Mr Moriyama says in areas where the Kaizen project is being implemented, there is keenness among enterprises to learn about their problem, and accepting suggested action for improvement with honest attitude to implement.
He says Kaizen co-ordinators are highly competent, capable of communicating with quality control circle members and top management.
“In general, enterprises in the manufacturing industry identify their problems and managers accurately understand the actual circumstances and issues to be addressed, therefore motivated to respond to those problems,” he says.

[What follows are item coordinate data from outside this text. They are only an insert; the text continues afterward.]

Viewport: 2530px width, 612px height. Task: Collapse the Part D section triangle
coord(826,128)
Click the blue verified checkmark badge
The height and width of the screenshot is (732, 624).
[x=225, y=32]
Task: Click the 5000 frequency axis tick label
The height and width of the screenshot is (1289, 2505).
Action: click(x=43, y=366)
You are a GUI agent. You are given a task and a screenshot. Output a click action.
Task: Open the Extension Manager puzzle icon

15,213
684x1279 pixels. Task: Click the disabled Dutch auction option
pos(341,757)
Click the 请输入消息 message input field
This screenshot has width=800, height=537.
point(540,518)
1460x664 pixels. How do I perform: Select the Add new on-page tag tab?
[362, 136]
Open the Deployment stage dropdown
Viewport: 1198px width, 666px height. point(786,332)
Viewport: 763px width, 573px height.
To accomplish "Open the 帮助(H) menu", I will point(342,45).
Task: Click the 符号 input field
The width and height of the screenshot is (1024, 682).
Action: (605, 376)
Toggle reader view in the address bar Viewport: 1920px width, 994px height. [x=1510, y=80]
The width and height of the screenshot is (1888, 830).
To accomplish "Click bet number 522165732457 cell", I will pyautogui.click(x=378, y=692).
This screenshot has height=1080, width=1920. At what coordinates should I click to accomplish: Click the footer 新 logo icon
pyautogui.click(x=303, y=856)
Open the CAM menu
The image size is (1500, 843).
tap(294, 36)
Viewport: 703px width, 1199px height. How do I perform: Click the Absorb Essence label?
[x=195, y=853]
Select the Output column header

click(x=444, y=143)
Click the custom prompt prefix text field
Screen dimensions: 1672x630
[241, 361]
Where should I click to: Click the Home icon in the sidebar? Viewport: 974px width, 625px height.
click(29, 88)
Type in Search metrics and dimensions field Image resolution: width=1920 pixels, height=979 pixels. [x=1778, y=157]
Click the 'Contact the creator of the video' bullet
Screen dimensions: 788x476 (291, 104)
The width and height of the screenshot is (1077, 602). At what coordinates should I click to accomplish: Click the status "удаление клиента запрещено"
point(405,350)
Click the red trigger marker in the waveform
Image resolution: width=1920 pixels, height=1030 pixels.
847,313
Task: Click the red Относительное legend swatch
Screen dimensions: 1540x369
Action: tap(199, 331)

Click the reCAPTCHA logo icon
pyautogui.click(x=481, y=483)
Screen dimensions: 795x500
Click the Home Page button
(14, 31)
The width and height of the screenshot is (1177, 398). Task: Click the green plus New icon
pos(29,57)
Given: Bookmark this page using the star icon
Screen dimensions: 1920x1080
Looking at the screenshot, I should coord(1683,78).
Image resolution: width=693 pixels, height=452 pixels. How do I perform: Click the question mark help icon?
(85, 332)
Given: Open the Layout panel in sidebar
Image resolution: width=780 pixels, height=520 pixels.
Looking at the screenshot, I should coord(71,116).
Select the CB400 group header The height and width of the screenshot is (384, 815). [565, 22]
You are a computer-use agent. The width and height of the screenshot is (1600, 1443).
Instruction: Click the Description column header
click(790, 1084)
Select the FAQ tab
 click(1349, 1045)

Mr Moriyama, however, notes that the major impediments to implementing Kaizen activities in Zambia include frequent cancellation of the philosophy’s deeds to companies, thereby reducing the scheduled number of visits, and negatively affecting the overall performance of the cycle.
He says some top managers and Kaizen co-ordinators showed eagerness and interest in implementing the Kaizen concept at the beginning but lost the keenness along the way, resulting in activity slowing down.
“Top management tends to think that the implementation of Kaizen is extra work that causes loss of time,” Mr Moriyama says, adding that implementation of the concept is part of daily work of any organisation.
Quality/productivity improvement expert Yoshiaki Fujita says JICA is now supporting the Kaizen activity in private and public sectors with KIZ consultants.
“The purpose is to disseminate the Kaizen philosophy and develop the implementation process in Zambia,” Mr Fujita says.
“This year, KIZ consultants and JICA experts are supporting 32 companies including the public and private sectors.”
The main purpose of JICA experts is to develop talented consultants in Zambia who can help expand the Kaizen concept to all industries in line with the country’s policy.
The Kaizen phase II project will focus on enhancing KIZ management capacity and Kaizen consultant development to sustainably disseminate the concept and the continuous provision of Kaizen consulting services that match with the needs of private and public sectors.